Pero el señor De Mussy habló de su viva amistad, declaró al joven que sólo esperaba una ocasión para probarle su afecto. ¡Era muy desgraciado, amaba tanto a Renée!

—¡Bueno, entendido! —dijo por fin Maxime—. Le diré unas palabritas; pero ya sabe usted, no prometo nada; me va a mandar a paseo, seguro.

Entraron en el salón de fumar, se tumbaron en anchas dormilonas. Allí, durante una buena media hora, el señor De Mussy contó sus penas a Maxime; le dijo por décima vez cómo se había enamorado de su madrastra, cómo ella había accedido a distinguirle; y Maxime, esperando a terminar su puro, le daba consejos, le explicaba a Renée, le indicaba de qué manera debía conducirse para dominarla.

Saccard había venido a sentarse a unos pasos de los jóvenes, y el señor De Mussy guardó silencio, mientras Maxime concluía diciendo:

—Yo, en su lugar, obraría muy insolentemente. A ella le gusta.

El salón de fumar ocupaba, en el extremo del gran salón, una de las estancias redondas formadas por las torrecillas. Era de un estilo muy rico y muy sobrio. Tapizado con una imitación de cordobán, tenía cortinas y portiers argelinos y, como alfombra, una moqueta con dibujos persas. El mobiliario, recubierto de piel de zapa de color madera, se componía de pufs, de sillones y de un diván circular que ocupaba en parte la curva de la pieza. La pequeña araña del techo, los adornos del velador, el juego de la chimenea, eran de bronce florentino verde pálido.

Sólo se habían quedado con las señoras algunos jóvenes y ancianos de caras blancas y blandas, a quienes el tabaco horrorizaba. En el salón de fumar se reía, se bromeaba muy libremente.

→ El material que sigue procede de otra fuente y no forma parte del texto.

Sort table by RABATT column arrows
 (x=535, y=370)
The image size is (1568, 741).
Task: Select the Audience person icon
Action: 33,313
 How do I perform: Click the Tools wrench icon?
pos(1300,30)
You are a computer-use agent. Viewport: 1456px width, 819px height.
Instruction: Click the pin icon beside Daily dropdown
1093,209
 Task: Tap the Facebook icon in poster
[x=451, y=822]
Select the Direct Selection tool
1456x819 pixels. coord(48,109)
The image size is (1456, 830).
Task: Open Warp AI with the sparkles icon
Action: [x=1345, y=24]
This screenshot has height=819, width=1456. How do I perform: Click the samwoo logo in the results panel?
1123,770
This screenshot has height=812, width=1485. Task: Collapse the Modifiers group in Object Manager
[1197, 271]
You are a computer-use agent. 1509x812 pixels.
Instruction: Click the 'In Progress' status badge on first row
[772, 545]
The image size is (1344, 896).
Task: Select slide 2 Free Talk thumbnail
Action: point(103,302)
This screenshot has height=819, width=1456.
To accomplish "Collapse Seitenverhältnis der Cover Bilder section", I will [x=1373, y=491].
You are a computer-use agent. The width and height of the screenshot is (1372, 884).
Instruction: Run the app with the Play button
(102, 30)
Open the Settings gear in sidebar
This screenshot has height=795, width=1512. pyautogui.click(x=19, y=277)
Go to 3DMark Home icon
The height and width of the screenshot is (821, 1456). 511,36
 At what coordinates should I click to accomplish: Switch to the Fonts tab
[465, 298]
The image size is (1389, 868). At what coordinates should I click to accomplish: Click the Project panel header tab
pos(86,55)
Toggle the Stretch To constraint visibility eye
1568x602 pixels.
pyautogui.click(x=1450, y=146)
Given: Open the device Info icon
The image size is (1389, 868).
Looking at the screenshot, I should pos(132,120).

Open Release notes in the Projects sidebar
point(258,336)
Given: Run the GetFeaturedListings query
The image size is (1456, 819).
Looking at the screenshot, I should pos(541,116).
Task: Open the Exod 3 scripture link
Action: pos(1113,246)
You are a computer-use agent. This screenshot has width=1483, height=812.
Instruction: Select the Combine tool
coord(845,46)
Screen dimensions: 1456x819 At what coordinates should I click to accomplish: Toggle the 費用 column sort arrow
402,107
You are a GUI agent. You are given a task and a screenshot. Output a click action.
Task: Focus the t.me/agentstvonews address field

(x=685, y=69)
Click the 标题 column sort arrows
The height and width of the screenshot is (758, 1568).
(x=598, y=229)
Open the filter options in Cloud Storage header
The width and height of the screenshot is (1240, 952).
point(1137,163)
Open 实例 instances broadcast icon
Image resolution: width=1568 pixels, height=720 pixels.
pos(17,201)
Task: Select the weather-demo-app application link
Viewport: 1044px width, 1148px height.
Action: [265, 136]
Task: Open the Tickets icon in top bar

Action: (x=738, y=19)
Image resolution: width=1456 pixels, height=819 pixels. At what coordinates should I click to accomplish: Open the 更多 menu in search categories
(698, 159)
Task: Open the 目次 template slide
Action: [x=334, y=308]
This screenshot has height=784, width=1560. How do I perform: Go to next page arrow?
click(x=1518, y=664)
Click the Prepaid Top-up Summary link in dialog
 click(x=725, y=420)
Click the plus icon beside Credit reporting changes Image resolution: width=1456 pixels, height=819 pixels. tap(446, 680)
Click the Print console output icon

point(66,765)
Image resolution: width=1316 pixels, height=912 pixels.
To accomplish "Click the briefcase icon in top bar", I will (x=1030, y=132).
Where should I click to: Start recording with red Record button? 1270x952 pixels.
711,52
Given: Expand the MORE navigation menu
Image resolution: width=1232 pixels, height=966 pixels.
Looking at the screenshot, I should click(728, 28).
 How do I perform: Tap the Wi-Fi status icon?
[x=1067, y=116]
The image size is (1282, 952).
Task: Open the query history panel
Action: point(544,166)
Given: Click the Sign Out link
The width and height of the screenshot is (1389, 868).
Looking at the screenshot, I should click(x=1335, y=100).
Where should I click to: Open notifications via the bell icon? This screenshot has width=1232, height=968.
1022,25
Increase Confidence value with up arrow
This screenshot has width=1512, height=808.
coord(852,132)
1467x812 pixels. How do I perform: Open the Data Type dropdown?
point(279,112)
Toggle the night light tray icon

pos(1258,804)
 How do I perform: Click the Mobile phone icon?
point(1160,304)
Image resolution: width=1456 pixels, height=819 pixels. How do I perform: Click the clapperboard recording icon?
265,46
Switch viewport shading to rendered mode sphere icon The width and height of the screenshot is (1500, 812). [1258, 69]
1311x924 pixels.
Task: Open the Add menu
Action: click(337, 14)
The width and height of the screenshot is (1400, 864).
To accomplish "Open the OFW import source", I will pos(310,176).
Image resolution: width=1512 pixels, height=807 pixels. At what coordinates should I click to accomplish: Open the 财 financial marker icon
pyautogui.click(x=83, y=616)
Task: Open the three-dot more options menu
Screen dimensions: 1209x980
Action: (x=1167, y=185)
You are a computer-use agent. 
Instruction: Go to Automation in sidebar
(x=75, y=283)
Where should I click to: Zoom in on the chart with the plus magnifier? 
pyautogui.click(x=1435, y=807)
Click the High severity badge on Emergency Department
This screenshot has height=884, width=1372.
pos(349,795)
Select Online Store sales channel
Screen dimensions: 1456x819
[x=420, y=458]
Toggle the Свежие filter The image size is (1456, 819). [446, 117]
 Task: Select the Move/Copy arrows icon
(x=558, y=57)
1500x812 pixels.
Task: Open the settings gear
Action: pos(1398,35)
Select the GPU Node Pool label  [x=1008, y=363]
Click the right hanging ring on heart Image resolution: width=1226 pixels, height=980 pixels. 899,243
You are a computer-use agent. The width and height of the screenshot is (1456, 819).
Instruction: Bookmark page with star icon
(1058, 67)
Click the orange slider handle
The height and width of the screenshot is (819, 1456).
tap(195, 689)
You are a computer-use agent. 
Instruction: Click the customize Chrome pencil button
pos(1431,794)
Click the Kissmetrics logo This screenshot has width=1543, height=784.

El señor Hupel de la Noue entretuvo mucho a los caballeros contándoles de nuevo la historia que había narrado durante la cena, pero completándola con detalles totalmente crudos. Era su especialidad; siempre tenía dos versiones de una anécdota, una para las damas, otra para los hombres. Después, cuando Aristide Saccard entró, lo rodearon y felicitaron; y como fingía no entender, el señor De Saffré le dijo, con una frase muy aplaudida, que había hecho merecimientos por su patria al impedir que la hermosa Laure de Aurigny se pasara a los ingleses.